Studi Ungkap 41 Persen Perusahaan Bakal PHK Karyawan Gara-gara AI

Perkembangan kecerdasan buatan (AI) kian pesat dalam beberapa tahun terakhir. Teknologi ini tidak hanya menghadirkan efisiensi dan inovasi di berbagai sektor, tetapi juga memunculkan kekhawatiran tentang masa depan pekerjaan.
Laporan terbaru dari World Economic Forum (WEF) menegaskan bahwa dampak AI terhadap pasar tenaga kerja tidak bisa dianggap remeh.
Dalam laporan berjudul Future of Jobs, WEF menemukan bahwa hampir setengah perusahaan di seluruh dunia berencana melakukan pengurangan tenaga kerja pada 2030 karena adopsi AI. Temuan ini tentu memperkuat kekhawatiran masyarakat yang sejak lama cemas akan gelombang otomatisasi.

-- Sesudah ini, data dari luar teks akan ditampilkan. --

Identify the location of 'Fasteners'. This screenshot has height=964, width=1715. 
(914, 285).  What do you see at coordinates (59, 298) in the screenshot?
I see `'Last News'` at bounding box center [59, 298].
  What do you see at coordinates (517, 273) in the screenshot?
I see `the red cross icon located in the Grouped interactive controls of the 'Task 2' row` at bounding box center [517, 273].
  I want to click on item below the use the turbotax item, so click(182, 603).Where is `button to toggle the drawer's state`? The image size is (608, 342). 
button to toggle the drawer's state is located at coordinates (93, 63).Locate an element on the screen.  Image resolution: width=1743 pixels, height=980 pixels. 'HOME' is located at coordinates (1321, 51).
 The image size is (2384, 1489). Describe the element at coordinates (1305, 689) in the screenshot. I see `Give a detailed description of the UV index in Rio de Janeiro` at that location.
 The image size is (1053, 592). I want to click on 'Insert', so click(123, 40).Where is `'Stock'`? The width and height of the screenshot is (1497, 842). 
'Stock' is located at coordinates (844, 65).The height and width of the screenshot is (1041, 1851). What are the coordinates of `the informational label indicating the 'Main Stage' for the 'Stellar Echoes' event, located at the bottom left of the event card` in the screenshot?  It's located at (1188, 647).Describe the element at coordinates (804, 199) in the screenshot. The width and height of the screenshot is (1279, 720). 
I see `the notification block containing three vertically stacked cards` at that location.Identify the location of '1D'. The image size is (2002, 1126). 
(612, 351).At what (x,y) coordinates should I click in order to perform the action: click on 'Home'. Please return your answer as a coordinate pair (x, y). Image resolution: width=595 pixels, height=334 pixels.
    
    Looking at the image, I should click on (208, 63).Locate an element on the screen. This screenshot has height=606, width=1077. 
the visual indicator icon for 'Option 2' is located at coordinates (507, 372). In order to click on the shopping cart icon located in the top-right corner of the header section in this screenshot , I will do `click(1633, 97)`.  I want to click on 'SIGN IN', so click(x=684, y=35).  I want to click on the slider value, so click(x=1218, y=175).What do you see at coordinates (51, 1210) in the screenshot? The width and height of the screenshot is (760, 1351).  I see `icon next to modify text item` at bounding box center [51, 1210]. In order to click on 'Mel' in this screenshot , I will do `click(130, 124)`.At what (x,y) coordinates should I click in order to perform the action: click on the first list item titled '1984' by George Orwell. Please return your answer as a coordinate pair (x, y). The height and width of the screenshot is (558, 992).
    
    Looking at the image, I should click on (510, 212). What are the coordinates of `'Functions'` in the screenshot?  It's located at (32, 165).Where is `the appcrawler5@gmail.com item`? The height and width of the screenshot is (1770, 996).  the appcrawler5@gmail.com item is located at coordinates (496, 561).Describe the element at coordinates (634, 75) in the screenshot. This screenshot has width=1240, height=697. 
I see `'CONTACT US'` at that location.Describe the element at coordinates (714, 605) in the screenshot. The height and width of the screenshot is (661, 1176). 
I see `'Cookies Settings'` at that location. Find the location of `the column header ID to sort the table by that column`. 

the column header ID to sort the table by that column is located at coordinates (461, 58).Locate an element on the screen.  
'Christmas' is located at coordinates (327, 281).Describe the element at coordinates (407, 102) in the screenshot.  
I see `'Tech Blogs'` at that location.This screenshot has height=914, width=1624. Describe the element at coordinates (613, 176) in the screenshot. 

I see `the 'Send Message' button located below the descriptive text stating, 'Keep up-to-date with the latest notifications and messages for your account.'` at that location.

Namun, di sisi lain, ada pula kabar positif: mayoritas perusahaan menyatakan siap meningkatkan keterampilan karyawan agar bisa berkolaborasi dengan teknologi baru.

Ilustrasi pengangguran.
Melansir dari Tech Co, laporan tersebut menyebut bahwa 41% dari perusahaan di seluruh dunia berencana mengurangi tenaga kerja mereka pada 2030 karena AI. Laporan yang dirilis pada awal 2025 itu menyoroti bagaimana pasar kerja akan terkena dampak signifikan ketika perusahaan semakin menekankan kolaborasi antara manusia dan mesin.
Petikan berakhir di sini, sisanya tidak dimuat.